BY ALICIA ROBINSON / STAFF WRITER
Mission Ambulance employee Carson Bates drops off a patient at Riverside Community Hospital in 2011. Mission is one of three companies seeking permits to operate in Riverside. The City Council on June 17 rejected Care Ambulance’s application.
The City Council has denied Orange-based Care Ambulance a permit that would have allowed the company to transport patients in the city, leaving American Medical Response as Riverside’s only authorized ambulance service.
But with three other companies seeking permits, hospitals and patients could have additional choices later this year.

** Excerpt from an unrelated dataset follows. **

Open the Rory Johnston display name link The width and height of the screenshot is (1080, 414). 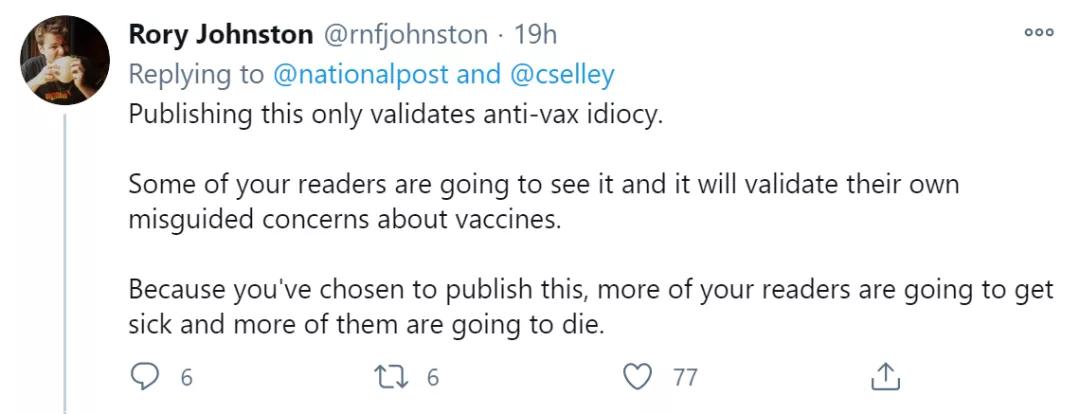point(220,34)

In Riverside County, AMR has a near-exclusive contract to handle 911 ambulance calls. Non-emergency trips, such as moving a patient between hospitals, are provided by a variety of companies outside the city of Riverside. The city requires a special permit that so far has been granted only to AMR.
Riverside officials have been debating the city’s franchise system for several years, after questions arose about whether it unfairly limits competition. Some residents and medical providers also believe that having multiple ambulance services could lower rates and improve service.
Care was the first company to apply after the council revised its permit rules last fall. But on Tuesday, the council rejected the application, with Councilmen Paul Davis, Chris Mac Arthur, Jim Perry and Steve Adams voting against it.
Some council members didn’t feel an additional company is needed, and at least one was concerned that Care had responded to a call in the city without a permit, which could be grounds for denial under the city’s rules. At the meeting, officials said the unauthorized run involved a special team and vehicle that took a very ill infant to Irvine for care.
Care spokesman Bob Barry was unavailable for comment Friday but emailed a written statement that noted Riverside city and fire officials, area hospitals and medical care providers agree that the city needs additional inter-facility ambulance service.
Councilman Mike Gardner, who voted to give Care a permit, said that although the company should have checked with the city before picking up the infant, it was a special case.
“I don’t think it was so serious that they shouldn’t do business in our city,” he said.
Three other companies – Americare Ambulance, Mission Ambulance and Cavalry Ambulance – have applied for permits to operate in Riverside. Interim Fire Chief Mike Esparza said Americare will be considered next, with a recommendation to the council’s public safety committee coming possibly in a month or two.
Gardner said he’s open to granting permits to other companies, but that’s not a criticism of AMR’s service. Lowering ambulance costs to patients is a valid issue for the council to consider, he said.
“We’ll never know if having multiple providers changes the cost until we have multiple providers,” he said.
Had Care been granted a permit, Esparza had suggested a six-month delay on other applications so he could evaluate the effects of adding a second provider, but some council members objected to a delay.
Esparza said Friday he will consider their comments but won’t commit to either bringing back or dropping the proposed delay.
The council also has not yet set the franchise fee that ambulance companies would have to pay for a permit.